Over the past year I’ve made a lot of changes to my life: new relationship, new city, new friend group, new outlook. I feel better than ever in so many ways, but every time I look in my closet I’m reminded of my old life. I’m starting to feel like I’m wearing a costume of my old self when I get dressed, but I don’t have the money to buy a whole new wardrobe right now. How do I go about changing my look to match my new life?

Signed,

New Me, Old Clothes

Dear NMOC,

Making a big life change is often followed by the strange and frustrating feeling that your current wardrobe isn’t YOU anymore. I’ve totally been there, at many different points in my life: after high school, again after college, after moving across the country, after swearing off fast fashion, after losing weight, after gaining weight, after turning 30.
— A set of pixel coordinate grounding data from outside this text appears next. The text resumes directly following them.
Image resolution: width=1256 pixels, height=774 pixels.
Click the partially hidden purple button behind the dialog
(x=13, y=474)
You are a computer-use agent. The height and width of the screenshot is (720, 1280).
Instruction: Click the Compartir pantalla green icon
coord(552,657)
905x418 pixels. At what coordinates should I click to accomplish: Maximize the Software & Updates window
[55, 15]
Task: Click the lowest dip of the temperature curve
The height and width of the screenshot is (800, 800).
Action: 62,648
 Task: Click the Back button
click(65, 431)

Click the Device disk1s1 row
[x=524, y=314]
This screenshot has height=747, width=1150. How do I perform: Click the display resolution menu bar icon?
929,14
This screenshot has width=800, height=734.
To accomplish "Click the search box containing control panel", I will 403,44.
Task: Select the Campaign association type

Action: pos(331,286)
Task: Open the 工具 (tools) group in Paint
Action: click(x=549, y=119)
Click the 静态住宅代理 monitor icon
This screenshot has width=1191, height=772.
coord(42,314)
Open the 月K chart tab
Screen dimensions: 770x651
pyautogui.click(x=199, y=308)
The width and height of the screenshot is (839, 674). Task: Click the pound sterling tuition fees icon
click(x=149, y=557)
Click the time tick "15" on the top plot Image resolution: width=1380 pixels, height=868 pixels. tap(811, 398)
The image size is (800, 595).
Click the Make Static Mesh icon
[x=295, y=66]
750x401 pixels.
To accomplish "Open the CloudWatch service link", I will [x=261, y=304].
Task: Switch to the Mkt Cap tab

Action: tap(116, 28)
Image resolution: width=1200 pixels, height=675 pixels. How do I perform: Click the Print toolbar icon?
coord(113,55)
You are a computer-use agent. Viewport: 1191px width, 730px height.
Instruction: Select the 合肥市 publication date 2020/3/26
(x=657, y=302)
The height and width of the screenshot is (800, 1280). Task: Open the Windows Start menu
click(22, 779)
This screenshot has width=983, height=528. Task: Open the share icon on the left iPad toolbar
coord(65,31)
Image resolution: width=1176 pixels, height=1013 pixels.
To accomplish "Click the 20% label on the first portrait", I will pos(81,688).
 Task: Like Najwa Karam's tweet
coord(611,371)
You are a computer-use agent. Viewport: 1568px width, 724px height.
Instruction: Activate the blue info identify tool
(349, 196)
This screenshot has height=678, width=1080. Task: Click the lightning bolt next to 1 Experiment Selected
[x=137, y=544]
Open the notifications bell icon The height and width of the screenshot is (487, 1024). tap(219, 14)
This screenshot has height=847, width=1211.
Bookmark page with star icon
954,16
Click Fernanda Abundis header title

Phew! I’m exhausted just thinking about all those style shifts. But after going through so many, and managing them with varying degrees of success (not successful: the time I gave away my amazing vintage clothes collection because I was trying to be a minimalist, which lasted for about a month), I’m ready to advise. Here are a few tips for managing a major style transition without going bankrupt/insane:

Force yourself to slow down.

You’ve already done the real work it takes to change your life: at this point, having a wardrobe that aligns with your new lifestyle is just the cherry on top. Keep that perspective in mind as you start the process of creating a new wardrobe. Don’t rush it — impulsive shopping decisions almost never pay off in the long run. Give yourself time to fully settle into and understand your new aesthetic. What looks do you feel most drawn to these days? What styles of clothing feel most “you”? Be practical, too: What do you wear the most? What do you actually need? Build your new wardrobe slowly and methodically. Trust me, you’ll be glad you did.

See old things in a new light.

Let’s say part of your life transition included leaving an office job and working for yourself, so now you have a closet full of business casual duds and nowhere (and no desire) to wear them. Chances are you won’t need those dreaded polyester slacks anymore, but many items — especially basics — are much more versatile than you think. Try dressing down your pencil skirts with graphic T-shirts or slouchy sweaters. Layer blouses over flowy dresses to create a totally new look. That basic ponte dress you wore to the office every Tuesday and Thursday? Pair it with a funky belt and sexy boots and it’s ready for a Saturday date night. Have dresses and skirts hemmed a few inches higher to change their look, or get crafty and change out buttons or add a colorful lining to jackets. Get creative! Chances are, with a little tweaking, your current wardrobe could be transformed into your dream wardrobe.

Hold on for one more day.

Learn from my tragic vintage clothing purge and apply some Wilson Phillips lyrical wisdom to your closet cleanout strategy. Instead of packing up everything you don’t want anymore and driving it straight to Goodwill, put the items in a box and set it aside for a month or two. Give yourself a chance to miss them or realize you need them. See if there is any way to work those old pieces into your new wardrobe, if your aesthetic shift turns out to be less dramatic than expected. After a few months, sell or donate whatever pieces are still left in the box.

Get thrifty.

Is it tempting to hit up the mall and buy a perfect, complete wardrobe in one fell swoop? Yes, but it’s also prohibitively expensive for most of us. Save money by scouring thrift stores first. You’ll save money and be kinder to the environment in the process. As an added bonus, thrift stores have so many different styles, brands, and fashion eras packed into one space that you can try on (literally) a huge variety of looks at once, which is a valuable exercise when carving out a new signature style.

Treat yourself to one investment piece.

When I moved from Portland to Nashville a few years ago, I wanted to throw away all my clothes and buy a whole new Tennessee-centric wardrobe, but alas, I couldn’t afford it. Instead, I saved up and bought myself a really nice pair of leather ankle boots. They instantly imparted a Nashville vibe to all my old outfits, and spending a chunk of change on them felt good — it felt like I was investing in not just my new look, but my new life. Don’t go crazy, but do identify a garment or accessory that will help redefine your new wardrobe, and save up for a beautiful, well-made version of it. It’s hard to change your life for the better; if you can afford to celebrate that change with a dress or a hat or a fabulous pair of new jeans, more power to you.